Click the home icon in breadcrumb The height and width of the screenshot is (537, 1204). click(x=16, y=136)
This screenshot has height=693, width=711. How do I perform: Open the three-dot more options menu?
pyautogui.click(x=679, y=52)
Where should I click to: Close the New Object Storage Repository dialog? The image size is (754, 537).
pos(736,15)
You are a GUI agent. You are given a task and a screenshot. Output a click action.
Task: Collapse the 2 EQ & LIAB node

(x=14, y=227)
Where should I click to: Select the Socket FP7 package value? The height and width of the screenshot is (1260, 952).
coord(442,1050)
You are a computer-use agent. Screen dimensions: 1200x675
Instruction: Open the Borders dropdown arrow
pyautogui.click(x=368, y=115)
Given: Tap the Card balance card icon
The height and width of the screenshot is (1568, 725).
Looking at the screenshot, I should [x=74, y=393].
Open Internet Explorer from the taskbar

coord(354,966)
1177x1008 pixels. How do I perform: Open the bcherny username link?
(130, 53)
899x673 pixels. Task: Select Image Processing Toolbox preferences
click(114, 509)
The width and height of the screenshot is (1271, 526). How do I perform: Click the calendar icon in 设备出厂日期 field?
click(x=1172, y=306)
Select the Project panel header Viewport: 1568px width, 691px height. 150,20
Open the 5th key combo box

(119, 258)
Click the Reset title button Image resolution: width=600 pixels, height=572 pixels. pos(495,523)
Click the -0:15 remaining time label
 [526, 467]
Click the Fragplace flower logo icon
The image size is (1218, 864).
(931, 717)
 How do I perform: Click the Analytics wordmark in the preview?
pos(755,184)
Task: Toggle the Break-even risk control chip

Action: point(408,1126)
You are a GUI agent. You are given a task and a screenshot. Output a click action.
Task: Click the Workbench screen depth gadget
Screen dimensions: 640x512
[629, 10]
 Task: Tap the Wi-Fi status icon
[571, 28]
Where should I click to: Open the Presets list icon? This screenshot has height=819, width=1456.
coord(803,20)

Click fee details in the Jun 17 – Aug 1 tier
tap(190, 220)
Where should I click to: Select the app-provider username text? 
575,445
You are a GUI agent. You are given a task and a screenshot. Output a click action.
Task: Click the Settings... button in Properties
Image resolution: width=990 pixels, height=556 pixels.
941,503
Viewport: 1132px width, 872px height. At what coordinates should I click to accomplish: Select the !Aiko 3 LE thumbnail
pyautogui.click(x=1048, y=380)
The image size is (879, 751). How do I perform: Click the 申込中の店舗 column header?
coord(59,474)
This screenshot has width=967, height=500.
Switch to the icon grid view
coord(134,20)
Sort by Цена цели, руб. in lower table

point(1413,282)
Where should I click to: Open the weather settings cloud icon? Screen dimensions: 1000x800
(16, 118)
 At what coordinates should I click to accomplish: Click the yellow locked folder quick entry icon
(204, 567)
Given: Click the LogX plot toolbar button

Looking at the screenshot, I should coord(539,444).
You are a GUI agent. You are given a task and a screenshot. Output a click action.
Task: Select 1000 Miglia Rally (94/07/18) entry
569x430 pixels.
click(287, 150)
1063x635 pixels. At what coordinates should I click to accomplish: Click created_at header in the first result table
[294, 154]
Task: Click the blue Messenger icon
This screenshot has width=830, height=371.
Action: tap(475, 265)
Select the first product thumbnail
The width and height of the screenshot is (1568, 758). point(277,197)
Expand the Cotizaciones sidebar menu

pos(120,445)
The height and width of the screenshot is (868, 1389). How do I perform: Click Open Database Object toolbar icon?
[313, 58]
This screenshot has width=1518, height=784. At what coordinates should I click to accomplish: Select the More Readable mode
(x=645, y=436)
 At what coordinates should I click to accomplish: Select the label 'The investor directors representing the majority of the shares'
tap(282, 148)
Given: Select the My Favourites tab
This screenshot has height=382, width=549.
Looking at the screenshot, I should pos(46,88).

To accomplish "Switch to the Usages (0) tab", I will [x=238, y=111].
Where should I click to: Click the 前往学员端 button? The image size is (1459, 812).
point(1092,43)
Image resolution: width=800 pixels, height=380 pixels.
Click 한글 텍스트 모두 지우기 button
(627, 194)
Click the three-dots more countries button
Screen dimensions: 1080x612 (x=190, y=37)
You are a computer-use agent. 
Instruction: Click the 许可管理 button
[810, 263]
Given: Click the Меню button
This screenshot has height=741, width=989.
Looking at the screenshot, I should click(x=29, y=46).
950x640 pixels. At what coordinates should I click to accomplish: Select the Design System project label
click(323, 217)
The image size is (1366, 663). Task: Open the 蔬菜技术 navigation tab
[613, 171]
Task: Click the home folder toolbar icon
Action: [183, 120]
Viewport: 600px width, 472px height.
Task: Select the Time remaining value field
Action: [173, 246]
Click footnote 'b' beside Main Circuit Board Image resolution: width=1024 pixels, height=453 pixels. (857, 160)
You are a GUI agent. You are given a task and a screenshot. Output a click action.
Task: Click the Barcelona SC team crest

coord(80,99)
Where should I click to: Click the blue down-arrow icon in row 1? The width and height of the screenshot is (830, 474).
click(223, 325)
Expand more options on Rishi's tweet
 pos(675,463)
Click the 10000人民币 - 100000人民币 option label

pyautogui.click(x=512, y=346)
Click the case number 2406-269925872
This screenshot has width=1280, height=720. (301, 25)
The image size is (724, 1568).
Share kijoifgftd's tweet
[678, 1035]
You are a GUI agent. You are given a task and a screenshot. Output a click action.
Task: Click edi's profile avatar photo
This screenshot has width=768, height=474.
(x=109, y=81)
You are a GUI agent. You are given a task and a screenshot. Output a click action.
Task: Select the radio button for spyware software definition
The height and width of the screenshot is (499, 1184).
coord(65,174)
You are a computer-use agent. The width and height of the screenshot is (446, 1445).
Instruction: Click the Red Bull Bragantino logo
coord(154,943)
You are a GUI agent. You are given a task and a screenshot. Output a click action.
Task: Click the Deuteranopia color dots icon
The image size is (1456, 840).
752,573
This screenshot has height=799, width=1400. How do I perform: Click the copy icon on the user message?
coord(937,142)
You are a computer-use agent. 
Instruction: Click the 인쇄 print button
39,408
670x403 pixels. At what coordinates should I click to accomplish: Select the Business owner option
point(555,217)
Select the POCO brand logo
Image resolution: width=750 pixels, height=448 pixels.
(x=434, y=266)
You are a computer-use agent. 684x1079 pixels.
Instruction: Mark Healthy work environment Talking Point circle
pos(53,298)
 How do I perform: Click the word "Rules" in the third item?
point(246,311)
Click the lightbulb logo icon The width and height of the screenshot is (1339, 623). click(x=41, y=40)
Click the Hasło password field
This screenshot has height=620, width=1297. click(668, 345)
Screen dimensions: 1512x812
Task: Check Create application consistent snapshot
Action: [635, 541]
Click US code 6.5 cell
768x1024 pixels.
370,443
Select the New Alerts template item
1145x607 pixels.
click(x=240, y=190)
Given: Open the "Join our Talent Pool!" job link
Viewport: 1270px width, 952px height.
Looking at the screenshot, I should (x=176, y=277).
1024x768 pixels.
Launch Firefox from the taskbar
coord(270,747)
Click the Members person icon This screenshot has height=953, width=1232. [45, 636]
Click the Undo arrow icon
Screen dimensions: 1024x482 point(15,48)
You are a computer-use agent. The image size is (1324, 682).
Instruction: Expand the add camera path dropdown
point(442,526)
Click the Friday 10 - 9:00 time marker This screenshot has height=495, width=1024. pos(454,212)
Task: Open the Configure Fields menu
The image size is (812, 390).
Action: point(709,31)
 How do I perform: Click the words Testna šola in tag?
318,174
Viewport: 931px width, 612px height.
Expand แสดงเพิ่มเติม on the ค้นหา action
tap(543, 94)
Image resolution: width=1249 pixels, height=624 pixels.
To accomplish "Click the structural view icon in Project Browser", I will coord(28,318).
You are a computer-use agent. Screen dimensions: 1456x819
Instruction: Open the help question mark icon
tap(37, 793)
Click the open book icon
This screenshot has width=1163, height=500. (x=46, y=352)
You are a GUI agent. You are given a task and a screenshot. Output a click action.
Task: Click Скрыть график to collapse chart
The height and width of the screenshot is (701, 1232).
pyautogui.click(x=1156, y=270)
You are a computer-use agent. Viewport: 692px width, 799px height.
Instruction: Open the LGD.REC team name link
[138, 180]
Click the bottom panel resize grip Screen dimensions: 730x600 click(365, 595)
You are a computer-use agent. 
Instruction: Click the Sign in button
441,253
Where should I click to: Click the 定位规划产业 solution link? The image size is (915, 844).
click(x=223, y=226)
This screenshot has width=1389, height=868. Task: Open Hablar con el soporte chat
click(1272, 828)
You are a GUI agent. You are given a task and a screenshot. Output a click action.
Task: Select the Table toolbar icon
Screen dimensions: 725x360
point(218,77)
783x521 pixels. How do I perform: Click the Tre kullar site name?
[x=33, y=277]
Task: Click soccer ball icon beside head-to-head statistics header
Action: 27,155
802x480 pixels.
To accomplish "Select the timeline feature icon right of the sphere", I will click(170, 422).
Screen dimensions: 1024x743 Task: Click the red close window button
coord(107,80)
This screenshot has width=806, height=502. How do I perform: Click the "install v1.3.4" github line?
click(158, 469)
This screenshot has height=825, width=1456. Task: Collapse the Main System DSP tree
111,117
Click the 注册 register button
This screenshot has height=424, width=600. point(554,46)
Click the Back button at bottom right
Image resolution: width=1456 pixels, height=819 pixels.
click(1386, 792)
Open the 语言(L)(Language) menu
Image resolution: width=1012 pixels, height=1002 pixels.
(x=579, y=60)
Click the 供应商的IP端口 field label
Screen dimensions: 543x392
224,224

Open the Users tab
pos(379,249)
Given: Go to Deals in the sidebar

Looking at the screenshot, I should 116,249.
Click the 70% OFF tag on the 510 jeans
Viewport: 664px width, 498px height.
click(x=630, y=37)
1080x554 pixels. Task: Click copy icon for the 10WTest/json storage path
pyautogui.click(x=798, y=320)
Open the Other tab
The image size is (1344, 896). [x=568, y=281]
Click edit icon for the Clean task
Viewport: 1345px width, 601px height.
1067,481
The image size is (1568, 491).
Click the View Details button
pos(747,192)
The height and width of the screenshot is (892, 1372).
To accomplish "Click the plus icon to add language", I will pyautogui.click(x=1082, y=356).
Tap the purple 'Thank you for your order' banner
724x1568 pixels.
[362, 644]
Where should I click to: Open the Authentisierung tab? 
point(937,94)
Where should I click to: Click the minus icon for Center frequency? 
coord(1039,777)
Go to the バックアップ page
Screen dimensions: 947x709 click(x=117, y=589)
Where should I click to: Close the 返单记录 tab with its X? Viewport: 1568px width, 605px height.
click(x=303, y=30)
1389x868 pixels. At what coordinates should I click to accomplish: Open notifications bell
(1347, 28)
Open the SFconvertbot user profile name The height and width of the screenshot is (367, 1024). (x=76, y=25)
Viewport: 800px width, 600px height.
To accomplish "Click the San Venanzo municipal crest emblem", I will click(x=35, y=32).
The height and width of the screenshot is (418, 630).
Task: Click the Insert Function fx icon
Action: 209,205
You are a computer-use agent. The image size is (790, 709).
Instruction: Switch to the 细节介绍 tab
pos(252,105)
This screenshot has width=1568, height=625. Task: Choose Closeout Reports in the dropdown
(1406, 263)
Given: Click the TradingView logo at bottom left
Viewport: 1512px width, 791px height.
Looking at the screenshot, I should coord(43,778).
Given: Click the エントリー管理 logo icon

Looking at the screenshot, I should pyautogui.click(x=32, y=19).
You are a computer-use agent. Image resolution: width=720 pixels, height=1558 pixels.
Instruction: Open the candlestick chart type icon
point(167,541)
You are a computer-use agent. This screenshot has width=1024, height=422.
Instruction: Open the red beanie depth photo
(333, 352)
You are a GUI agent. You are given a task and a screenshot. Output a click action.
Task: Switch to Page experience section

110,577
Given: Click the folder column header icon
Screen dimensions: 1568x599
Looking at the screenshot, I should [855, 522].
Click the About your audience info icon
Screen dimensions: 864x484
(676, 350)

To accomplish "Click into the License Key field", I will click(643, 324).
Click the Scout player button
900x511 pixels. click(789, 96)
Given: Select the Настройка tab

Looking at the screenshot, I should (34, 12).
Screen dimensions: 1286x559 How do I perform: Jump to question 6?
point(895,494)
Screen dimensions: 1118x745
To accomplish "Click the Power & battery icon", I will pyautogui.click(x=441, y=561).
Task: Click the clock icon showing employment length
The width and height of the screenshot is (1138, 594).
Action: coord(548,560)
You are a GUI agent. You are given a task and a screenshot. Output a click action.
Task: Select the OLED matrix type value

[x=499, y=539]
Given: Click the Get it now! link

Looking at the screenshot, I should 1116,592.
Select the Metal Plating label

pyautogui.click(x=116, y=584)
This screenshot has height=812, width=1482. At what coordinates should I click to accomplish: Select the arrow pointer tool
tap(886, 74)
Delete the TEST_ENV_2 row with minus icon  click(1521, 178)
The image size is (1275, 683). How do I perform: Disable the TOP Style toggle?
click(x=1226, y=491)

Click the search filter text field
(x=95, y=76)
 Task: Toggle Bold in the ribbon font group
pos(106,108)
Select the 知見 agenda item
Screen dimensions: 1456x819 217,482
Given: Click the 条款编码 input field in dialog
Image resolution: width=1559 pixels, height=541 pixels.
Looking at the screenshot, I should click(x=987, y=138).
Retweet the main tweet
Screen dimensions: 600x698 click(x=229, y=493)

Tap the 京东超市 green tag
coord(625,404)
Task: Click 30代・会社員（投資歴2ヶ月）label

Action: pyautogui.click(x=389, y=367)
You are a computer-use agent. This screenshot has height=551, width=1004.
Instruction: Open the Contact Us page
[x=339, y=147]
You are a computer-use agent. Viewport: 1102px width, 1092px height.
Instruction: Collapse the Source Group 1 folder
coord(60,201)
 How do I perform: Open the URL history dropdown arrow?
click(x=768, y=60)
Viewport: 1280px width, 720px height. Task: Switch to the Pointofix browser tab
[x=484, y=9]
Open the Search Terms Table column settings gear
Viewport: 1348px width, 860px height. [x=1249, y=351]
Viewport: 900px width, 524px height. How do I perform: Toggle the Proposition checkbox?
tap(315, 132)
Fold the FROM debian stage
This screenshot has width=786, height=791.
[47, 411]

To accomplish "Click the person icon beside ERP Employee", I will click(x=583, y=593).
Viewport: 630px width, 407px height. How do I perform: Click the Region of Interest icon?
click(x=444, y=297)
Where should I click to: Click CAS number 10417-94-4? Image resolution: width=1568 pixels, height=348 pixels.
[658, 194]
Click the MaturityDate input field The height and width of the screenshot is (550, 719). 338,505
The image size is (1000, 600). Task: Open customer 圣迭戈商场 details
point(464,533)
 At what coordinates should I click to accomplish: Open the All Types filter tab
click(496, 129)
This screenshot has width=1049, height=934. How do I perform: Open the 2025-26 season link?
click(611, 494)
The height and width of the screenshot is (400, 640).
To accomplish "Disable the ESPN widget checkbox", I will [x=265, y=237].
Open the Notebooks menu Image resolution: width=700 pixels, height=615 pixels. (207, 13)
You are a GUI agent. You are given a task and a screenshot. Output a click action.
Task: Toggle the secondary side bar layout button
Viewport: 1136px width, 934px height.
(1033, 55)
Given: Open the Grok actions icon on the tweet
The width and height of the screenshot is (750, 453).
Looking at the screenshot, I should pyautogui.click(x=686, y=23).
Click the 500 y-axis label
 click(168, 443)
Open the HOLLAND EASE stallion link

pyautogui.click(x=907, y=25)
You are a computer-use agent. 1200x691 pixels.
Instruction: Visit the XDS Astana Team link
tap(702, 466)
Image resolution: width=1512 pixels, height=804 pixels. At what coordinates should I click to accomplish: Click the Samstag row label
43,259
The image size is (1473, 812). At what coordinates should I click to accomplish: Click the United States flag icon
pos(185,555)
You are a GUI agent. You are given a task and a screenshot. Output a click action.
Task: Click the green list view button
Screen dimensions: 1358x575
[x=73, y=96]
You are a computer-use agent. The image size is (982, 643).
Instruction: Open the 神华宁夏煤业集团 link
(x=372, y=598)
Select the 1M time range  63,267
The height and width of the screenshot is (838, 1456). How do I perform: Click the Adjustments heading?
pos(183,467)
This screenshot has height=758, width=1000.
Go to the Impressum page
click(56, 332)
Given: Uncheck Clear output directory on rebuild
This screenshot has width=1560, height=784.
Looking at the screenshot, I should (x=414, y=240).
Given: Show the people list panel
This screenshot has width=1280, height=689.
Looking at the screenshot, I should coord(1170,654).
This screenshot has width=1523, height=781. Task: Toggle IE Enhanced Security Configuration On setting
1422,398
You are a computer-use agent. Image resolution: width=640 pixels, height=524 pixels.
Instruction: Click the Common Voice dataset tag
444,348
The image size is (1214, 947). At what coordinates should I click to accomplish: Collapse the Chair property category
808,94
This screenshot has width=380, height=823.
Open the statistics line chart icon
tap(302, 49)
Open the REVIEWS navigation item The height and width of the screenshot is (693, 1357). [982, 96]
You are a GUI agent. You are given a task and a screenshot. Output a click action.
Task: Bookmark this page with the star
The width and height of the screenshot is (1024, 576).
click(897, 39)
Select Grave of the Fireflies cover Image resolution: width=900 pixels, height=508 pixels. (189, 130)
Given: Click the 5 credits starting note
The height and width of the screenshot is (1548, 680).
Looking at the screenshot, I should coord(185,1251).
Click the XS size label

☆ ☆ ☆ ☆ ☆

#### What you need to do:
In the listing above, transcribe exactly everything from the line containing "Viewport: 931px width, 612px height." down to the line containing "You are a computer-use agent. Screen dimensions: 1456x819", including both and nothing more.

#### Response:
Viewport: 931px width, 612px height.
Expand แสดงเพิ่มเติม on the ค้นหา action
tap(543, 94)
Image resolution: width=1249 pixels, height=624 pixels.
To accomplish "Click the structural view icon in Project Browser", I will coord(28,318).
You are a computer-use agent. Screen dimensions: 1456x819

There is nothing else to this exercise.